Sering kali hal yang terpenting justru adalah hal yang terlupakan. Itulah fakta yang juga terjadi kepada sikap orang Kristen terhadap Alkitab. Kitab Wahyu adalah kitab yang orang Kristen sering kali tidak sentuh dengan berbagai alasan: tidak jelas, tidak praktis, beritanya penghukuman yang tidak enak didengar, bahkan hingga alasan bahwa Calvin sendiri tidak menuliscommentary tentang Kitab Wahyu.

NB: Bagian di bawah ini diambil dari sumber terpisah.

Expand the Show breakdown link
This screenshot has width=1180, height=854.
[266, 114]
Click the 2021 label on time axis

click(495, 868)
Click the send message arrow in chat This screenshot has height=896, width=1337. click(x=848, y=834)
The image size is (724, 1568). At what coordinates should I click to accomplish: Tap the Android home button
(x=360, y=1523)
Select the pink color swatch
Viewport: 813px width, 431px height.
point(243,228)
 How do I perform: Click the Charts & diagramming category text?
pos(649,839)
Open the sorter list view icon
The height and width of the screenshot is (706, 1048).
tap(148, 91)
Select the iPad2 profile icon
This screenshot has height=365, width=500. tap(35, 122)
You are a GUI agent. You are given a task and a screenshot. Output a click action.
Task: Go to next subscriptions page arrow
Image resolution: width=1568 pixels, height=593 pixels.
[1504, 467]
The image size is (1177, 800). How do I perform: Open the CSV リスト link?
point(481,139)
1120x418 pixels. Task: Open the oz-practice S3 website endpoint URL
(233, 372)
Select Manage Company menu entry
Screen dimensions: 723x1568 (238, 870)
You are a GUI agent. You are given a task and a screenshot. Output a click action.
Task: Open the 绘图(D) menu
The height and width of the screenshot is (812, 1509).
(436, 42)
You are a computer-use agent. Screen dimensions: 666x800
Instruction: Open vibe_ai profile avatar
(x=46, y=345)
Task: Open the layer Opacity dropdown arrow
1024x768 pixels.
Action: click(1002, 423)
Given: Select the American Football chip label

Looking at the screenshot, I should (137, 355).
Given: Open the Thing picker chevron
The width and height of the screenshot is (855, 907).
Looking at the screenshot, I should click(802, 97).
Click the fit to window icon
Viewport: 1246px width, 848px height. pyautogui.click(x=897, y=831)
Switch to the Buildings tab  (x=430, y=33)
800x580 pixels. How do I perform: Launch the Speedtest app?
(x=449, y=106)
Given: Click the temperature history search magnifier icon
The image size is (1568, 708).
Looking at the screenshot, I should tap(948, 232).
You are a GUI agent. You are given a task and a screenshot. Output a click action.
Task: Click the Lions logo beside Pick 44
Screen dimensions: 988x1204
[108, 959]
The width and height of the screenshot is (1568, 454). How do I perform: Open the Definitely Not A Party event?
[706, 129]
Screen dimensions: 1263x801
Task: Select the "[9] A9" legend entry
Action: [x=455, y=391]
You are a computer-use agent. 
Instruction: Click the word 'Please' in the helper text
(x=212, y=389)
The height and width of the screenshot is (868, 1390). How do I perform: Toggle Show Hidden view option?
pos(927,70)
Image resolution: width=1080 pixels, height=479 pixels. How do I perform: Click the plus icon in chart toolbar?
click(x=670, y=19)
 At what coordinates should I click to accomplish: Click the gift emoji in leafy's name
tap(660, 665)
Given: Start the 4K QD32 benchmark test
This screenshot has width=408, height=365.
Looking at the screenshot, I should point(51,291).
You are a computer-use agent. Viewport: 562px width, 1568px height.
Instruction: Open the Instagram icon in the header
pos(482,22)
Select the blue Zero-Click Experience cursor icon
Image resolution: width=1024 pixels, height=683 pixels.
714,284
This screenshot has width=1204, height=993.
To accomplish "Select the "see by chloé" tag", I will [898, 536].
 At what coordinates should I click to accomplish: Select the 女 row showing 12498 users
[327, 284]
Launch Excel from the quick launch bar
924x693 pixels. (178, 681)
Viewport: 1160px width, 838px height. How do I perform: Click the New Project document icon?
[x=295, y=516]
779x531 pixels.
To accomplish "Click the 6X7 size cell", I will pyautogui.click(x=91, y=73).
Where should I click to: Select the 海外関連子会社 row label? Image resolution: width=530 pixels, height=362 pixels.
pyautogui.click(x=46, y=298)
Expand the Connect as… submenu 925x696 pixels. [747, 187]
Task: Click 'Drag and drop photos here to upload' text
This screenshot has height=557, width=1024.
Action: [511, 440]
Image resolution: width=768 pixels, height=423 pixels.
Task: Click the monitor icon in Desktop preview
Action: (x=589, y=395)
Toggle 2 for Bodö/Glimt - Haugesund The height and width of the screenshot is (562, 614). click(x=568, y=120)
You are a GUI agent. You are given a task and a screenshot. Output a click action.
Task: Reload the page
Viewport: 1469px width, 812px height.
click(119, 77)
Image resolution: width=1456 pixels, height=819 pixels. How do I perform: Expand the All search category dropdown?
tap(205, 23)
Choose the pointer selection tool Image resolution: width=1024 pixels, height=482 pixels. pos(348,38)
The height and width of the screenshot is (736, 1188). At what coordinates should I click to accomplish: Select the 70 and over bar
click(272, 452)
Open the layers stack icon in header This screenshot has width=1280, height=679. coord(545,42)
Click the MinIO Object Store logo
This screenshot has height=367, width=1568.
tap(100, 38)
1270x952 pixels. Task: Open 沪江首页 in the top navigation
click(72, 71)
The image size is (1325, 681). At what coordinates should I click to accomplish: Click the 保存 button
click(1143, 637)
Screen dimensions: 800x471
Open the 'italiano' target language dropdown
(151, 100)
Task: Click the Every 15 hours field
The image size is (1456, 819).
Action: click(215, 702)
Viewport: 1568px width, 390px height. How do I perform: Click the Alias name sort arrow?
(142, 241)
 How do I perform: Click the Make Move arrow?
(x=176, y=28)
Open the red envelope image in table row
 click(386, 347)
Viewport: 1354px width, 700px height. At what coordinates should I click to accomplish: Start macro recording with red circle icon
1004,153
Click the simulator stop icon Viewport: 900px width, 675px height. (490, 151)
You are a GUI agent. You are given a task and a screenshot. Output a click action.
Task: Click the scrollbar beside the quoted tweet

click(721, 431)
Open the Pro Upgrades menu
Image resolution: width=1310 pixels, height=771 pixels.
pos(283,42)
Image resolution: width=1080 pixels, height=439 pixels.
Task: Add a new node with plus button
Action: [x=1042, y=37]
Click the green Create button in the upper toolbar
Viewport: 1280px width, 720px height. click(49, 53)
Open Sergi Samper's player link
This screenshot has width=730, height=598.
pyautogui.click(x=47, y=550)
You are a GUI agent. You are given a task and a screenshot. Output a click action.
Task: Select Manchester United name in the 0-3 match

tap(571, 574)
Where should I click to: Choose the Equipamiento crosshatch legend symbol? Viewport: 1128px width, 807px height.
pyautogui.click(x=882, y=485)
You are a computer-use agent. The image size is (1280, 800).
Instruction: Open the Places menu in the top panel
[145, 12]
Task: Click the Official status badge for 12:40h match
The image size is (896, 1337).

Namun di pihak lain, ada euforia yang salah di spektrum satunya yang begitu suka mengaduk-aduk isi berita Kitab Wahyu untuk disesuaikan dengan kemauan sendiri tanpa hermeneutika yang bertanggung jawab. Golongan yang ini suka membahas tema-tema yang “spektakuler” seperti angka 666, naga, monster, dan lain-lain, hanya demi kuriositaspribadi.
Begitu sayangnya pesan theologis tema-tema penting Kitab Wahyu menjadi termarginalkan atau diselewengkan di kalangan gereja sekarang ini. Seperti seseorang yang tidak akan berhenti membaca sebuah buku untuk mendapatkan kesimpulan yang klimaks di bagian penutup buku itu, orang Kristen juga tidak seharusnya stop dan menolak membaca Kitab Wahyu. Karena Kitab Wahyu sebagai kitab penutup dari Alkitab bukan hanya merupakan klimaks namun juga sebenarnya revisit kepada apa yang seharusnya terjadi di kisah awal dalam Kitab Kejadian. Salah satu tema yang sangat penting yang akan kita bahas bersama adalah langit dan bumi baru di Kitab Wahyu 21:1-4. Hanya 4 ayat yang pendek di penghujung akhir kitab Wahyu namun signifikansi dari momen yang dibahas 4 ayat ini tidak bisa lagi lebih ditekankan. Pentingnya momen ini dapat disimpulkan sebagai berikut: Bukan hanya Kitab Wahyu tetapi juga seluruh Alkitab menunjuk kepada momen ini… setiap momen dari akhir zaman, dari teguran kepada 7 jemaat hingga kehancuran Babilon hingga penghakiman terakhir, tujuan akhir adalah langit dan bumi baru. Ini terutama berkaitan dengan surat kepada 7 jemaat di mana banyak dari janji- janji kepada mereka yang setia digenapi di dalam langit dan bumi baru.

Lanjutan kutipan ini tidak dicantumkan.